> _YOUR TASK_
Revise the lines from the one containing "You are a GUI" through the end of the material, replacing "chevron" with "arrow icon" and leaving everything else unchanged. Leave the pictures out.

> _STORED RECORDS_
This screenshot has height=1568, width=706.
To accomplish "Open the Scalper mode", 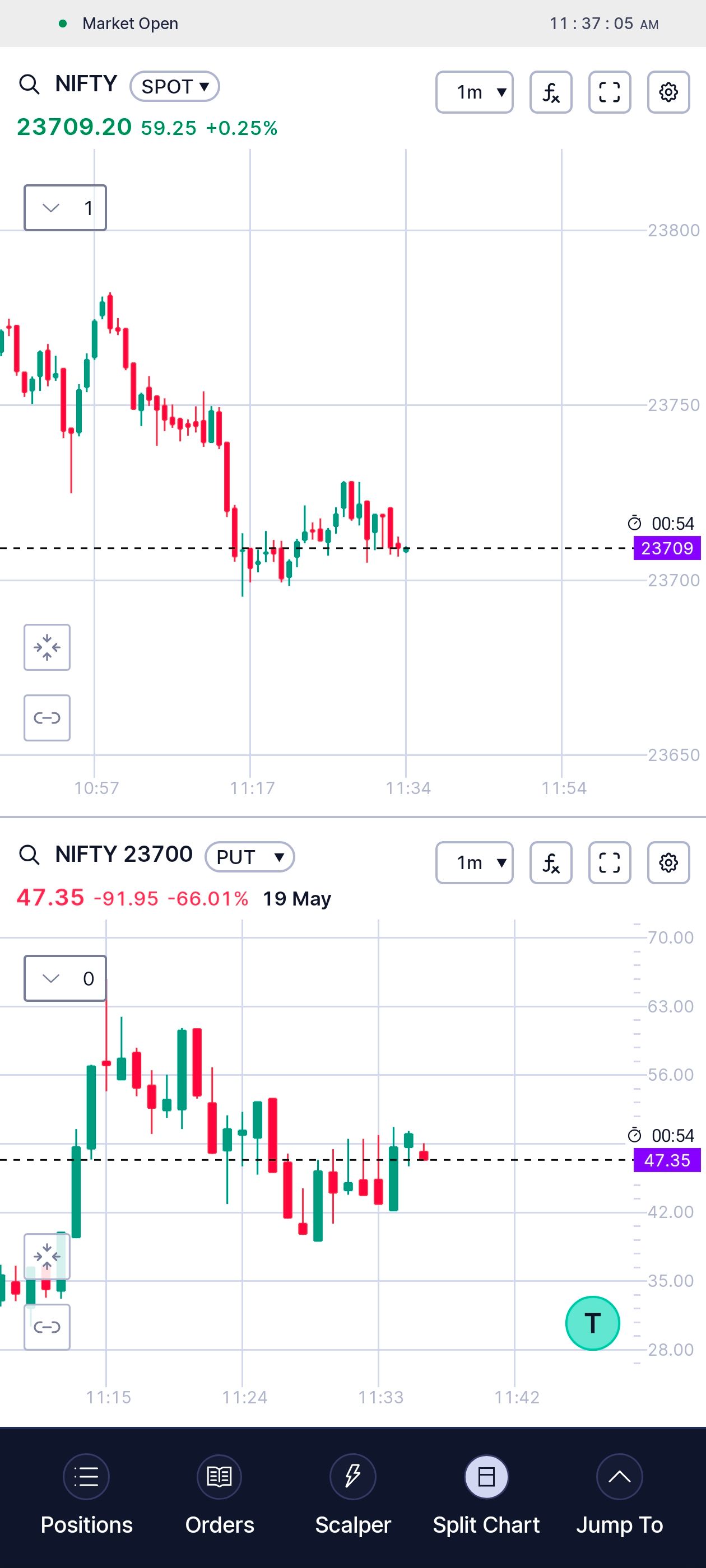I will pyautogui.click(x=352, y=1494).
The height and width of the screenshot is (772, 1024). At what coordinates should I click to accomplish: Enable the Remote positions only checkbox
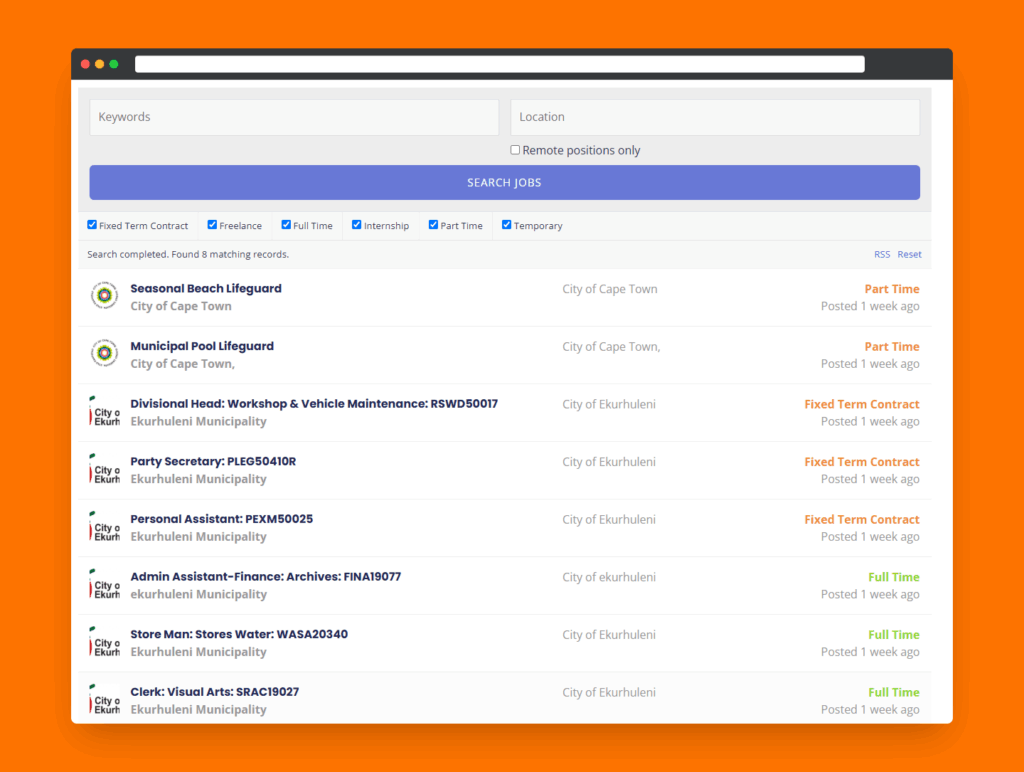516,150
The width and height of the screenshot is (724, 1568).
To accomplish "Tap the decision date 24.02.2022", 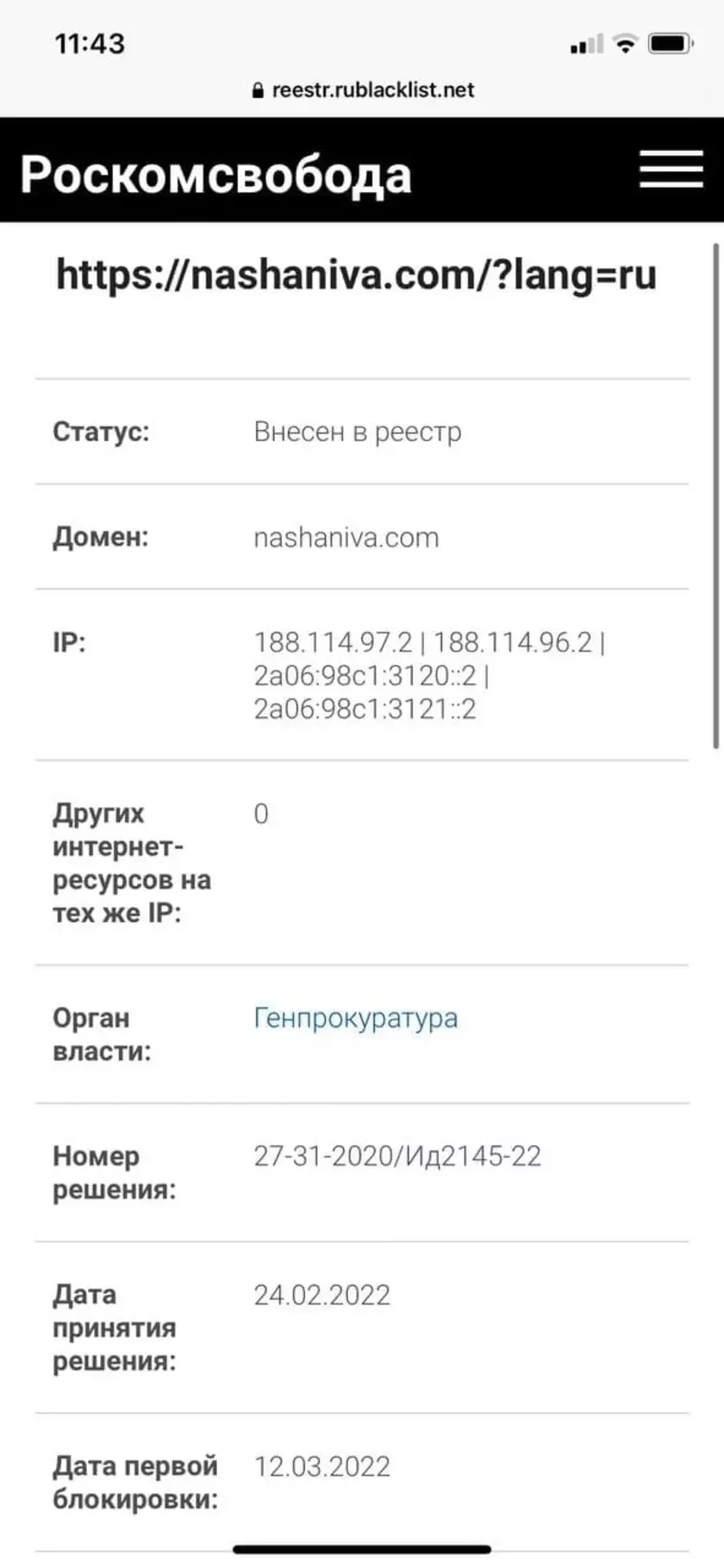I will coord(321,1295).
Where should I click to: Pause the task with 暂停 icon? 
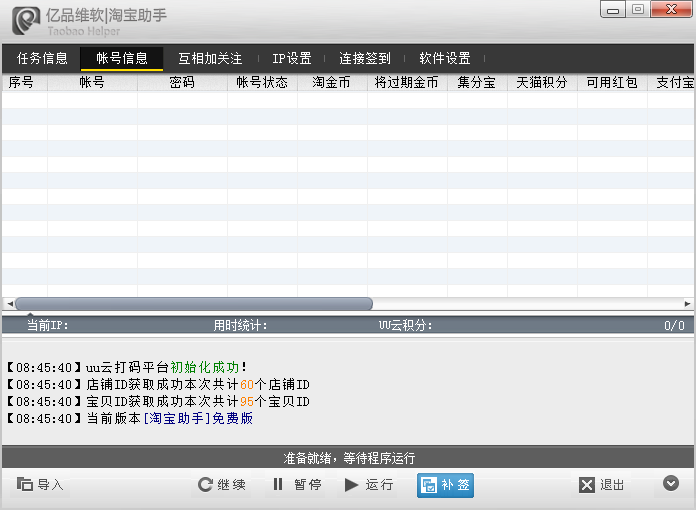click(296, 485)
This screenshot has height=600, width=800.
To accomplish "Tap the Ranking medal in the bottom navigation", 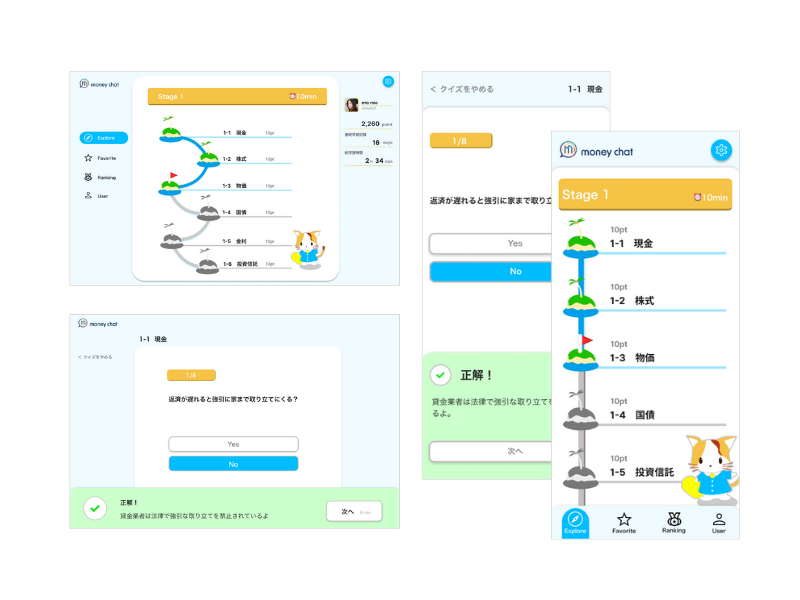I will point(672,520).
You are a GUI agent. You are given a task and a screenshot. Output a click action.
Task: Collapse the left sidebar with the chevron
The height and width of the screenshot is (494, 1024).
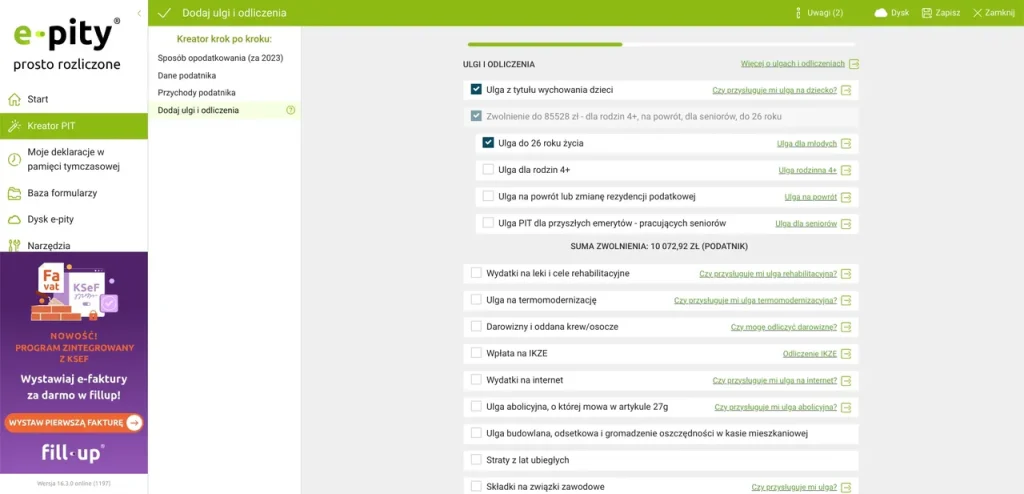[138, 13]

> _THE RESPONSE_
You are a GUI agent. You are given a task and a screenshot. Output a click action.
Task: Collapse the left sidebar with the arrow icon
The height and width of the screenshot is (494, 1024).
[138, 13]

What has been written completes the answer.